Монтаж памяти. Книга вторая
Шрифт:
– Ты уверен, что сможешь повторить это с Померанцевой? И со словами, – спросил режиссёр у Дворецкого.
Сергей закусил губу, улыбнулся и без всякого пафоса дважды кивнул.
После обеда Артём был свободен до пяти часов вечера, но вместо отдыха перед спектаклем пришёл в мужской костюмерный цех. Он долго придумывал идеальный предлог. Здесь было тесно, душно и влажно. Три женщины орудовали тяжелыми утюгами с отпаривателями.

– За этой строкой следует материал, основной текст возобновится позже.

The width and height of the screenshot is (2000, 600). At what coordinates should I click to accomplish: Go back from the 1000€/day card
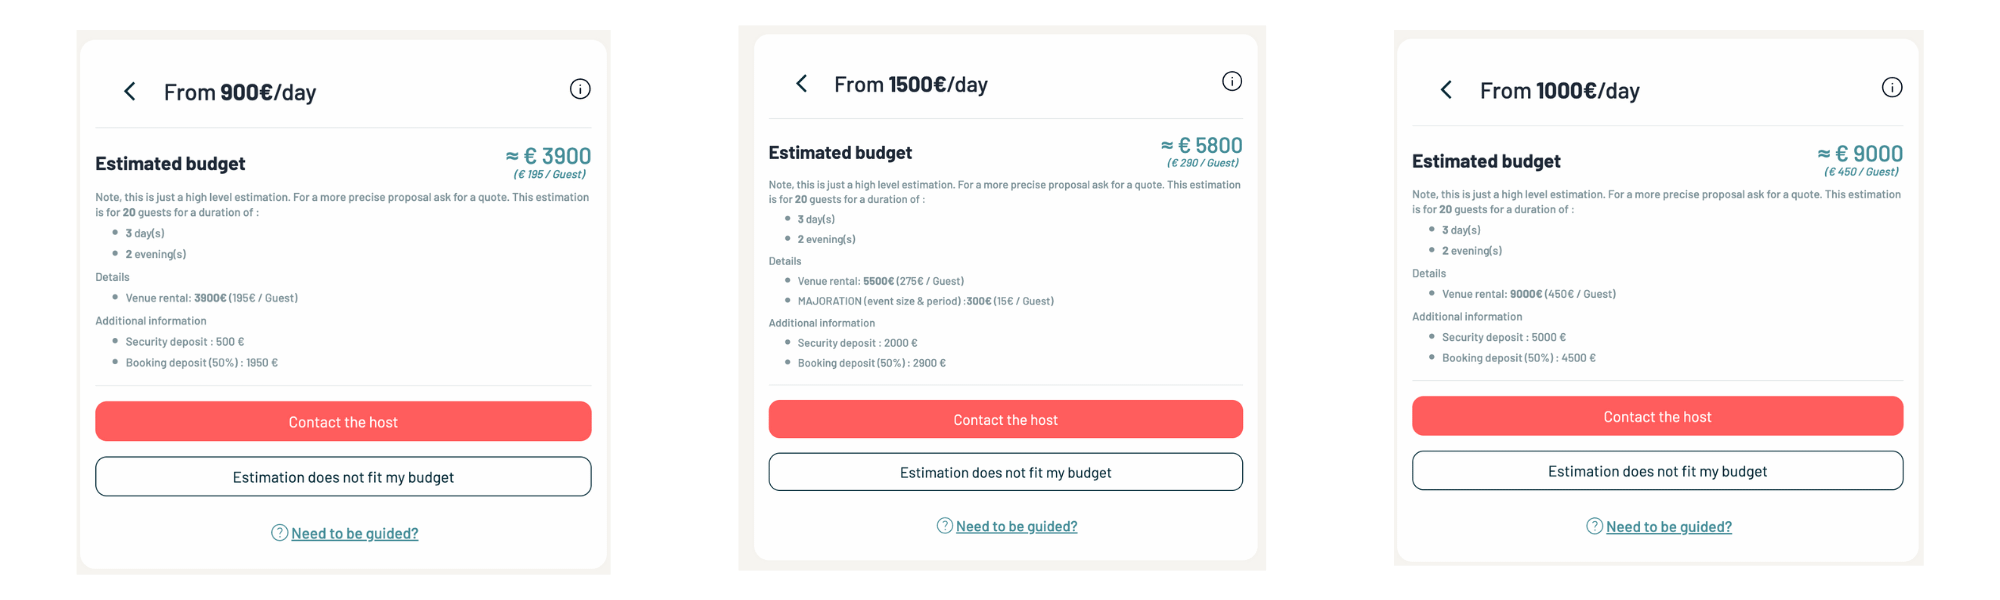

– Простите, дамы, но мне нужна Ваша суперсила, – он показал на красное пятно от соуса на самом видном месте его белой рубашки. Он сам
– Не калека, сам будешь стирать. Видишь какая запарка у нас, – буркнула баба Маша. Она знала Артёма с самого первого его дня в театре. Пожалуй, в каждом коллективе есть женщина, этакий генералисимус, одного взгляда которой боится вся мужская половина, независимо от её должности. Такая тётушка, как правило, на ногах с 5 утра, дома приготовлено первое, второе и компот из сухофруктов, а на работе она вкалывает за двоих и всё-всё про всех знает. Но если, не дай Бог, кого-то на её глазах обидели, нездоровится «желторотикам», «луженая глотка» сменяется на «квохчущую наседку».
На батарее в костюмерном цехе стоял пластиковый контейнер с чьим-то нетронутым обедом и пирожки в прозрачном пакете. Похоже, немилость бабы Маши была небезосновательной.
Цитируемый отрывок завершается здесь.